Unmittelbar nach dem Brand wurde ein Notfallplan umgesetzt, um die verbleibende Struktur der Kathedrale zu stabilisieren. Experten und Feuerwehrleute arbeiteten unter extrem gefährlichen Bedingungen, um wertvolle Kunstwerke, Reliquien und architektonische Elemente zu retten. Nach der Stabilisierung der Kathedrale begann ein umfangreiches Restaurierungsprojekt, das in mehreren Phasen durchgeführt wurde.


Ein wichtiger Schritt war die Entfernung des durch den Brand stark beschädigten Gerüsts, das ursprünglich für Renovierungsarbeiten errichtet worden war. Diese Arbeit erforderte höchste Präzision, damit die ohnehin fragilen Steinstrukturen nicht weiter gefährdet wurden. Parallel dazu wurden die Wände und Skulpturen der Kathedrale von Ruß und Rauch gereinigt. Mit innovativen Techniken gelang es, die historische Patina zu bewahren.
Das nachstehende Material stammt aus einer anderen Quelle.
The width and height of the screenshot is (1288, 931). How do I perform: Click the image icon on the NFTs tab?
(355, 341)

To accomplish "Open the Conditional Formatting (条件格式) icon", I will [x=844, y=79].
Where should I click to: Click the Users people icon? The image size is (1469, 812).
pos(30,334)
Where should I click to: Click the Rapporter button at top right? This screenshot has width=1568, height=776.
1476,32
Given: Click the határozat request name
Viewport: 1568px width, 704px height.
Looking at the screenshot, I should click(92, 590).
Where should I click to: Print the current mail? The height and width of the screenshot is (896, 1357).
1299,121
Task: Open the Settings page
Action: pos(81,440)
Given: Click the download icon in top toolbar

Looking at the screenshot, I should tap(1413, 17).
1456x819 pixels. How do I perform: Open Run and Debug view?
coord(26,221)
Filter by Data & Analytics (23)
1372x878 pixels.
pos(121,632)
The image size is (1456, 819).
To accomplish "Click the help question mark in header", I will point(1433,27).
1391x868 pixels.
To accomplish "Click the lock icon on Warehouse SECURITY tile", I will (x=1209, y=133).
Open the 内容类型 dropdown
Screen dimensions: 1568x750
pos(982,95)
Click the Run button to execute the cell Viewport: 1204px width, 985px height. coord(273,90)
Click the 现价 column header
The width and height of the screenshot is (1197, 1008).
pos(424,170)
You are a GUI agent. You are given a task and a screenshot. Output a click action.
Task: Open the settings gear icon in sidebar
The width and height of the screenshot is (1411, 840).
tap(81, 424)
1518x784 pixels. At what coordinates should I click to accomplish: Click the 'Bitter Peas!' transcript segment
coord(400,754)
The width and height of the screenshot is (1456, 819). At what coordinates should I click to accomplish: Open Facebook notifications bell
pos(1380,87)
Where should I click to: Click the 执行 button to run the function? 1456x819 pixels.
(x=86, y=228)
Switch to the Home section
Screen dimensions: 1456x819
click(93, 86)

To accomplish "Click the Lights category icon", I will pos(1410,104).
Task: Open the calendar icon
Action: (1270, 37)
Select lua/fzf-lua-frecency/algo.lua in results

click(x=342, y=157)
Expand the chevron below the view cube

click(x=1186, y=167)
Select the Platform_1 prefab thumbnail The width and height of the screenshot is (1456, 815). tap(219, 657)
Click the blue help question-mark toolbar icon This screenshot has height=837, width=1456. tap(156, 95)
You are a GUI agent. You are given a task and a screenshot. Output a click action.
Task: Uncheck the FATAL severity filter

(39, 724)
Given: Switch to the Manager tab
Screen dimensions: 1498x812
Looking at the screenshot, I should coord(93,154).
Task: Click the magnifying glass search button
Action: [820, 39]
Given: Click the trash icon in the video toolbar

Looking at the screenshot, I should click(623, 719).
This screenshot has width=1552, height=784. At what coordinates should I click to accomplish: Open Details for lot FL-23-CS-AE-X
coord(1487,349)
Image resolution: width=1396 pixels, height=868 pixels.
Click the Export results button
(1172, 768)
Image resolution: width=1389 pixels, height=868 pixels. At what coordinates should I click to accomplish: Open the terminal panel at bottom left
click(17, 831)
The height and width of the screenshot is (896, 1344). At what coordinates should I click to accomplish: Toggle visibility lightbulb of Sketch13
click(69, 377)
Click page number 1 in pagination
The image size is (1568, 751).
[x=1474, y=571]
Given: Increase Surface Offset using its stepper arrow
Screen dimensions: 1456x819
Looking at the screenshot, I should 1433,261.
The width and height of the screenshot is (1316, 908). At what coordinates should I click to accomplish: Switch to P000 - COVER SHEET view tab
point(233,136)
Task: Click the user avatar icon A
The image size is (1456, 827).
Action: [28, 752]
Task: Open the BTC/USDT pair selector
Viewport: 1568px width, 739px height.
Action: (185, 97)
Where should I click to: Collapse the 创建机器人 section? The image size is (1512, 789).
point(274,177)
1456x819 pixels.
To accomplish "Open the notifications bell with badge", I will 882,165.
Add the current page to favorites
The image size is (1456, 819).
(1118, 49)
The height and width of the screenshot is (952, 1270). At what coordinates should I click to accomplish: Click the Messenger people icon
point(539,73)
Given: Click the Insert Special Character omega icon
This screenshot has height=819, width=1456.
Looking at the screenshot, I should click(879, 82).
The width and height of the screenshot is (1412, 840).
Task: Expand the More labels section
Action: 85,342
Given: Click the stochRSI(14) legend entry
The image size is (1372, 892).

Mit Latexpaste gegen Staub und Dreck


Eine bemerkenswerte Methode war die Anwendung von Latexmembranen. Dabei wurde eine spezielle Latexpaste auf die verschmutzten Steinoberflächen aufgetragen. Nach dem Trocknen bildete sie eine flexible Schicht, die den Schmutz einschloss. Durch vorsichtiges Abziehen der Latexschicht konnte der angesammelte Staub und Dreck entfernt werden, ohne die darunterliegende historische Oberfläche zu beschädigen. Diese Technik ermöglichte es, die Steinoberflächen aufzuhellen und ihre ursprüngliche Leuchtkraft wiederherzustellen.


3D-Laserscanning-Technologie


Ein weiteres Verfahren war der Einsatz von 3D-Laserscanning-Technologie. Diese ermöglichte eine präzise Vermessung der beschädigten Strukturen und half dabei, den Zustand der Oberflächen genau zu dokumentieren. Die gewonnenen Daten dienten als Grundlage für die Planung und Durchführung der Restaurierungsarbeiten, um sicherzustellen, dass die historischen Details erhalten blieben.

 

Zusätzlich wurden spezielle Reinigungsmethoden angewendet, um den giftigen Bleistaub zu entfernen, der durch das Schmelzen der Bleidächer entstanden war. Hierbei kamen leistungsstarke Staubsauger zum Einsatz sowie die bereits erwähnten Latexschichten, die auf die Oberflächen gesprüht und später zusammen mit der Verschmutzung entfernt wurden.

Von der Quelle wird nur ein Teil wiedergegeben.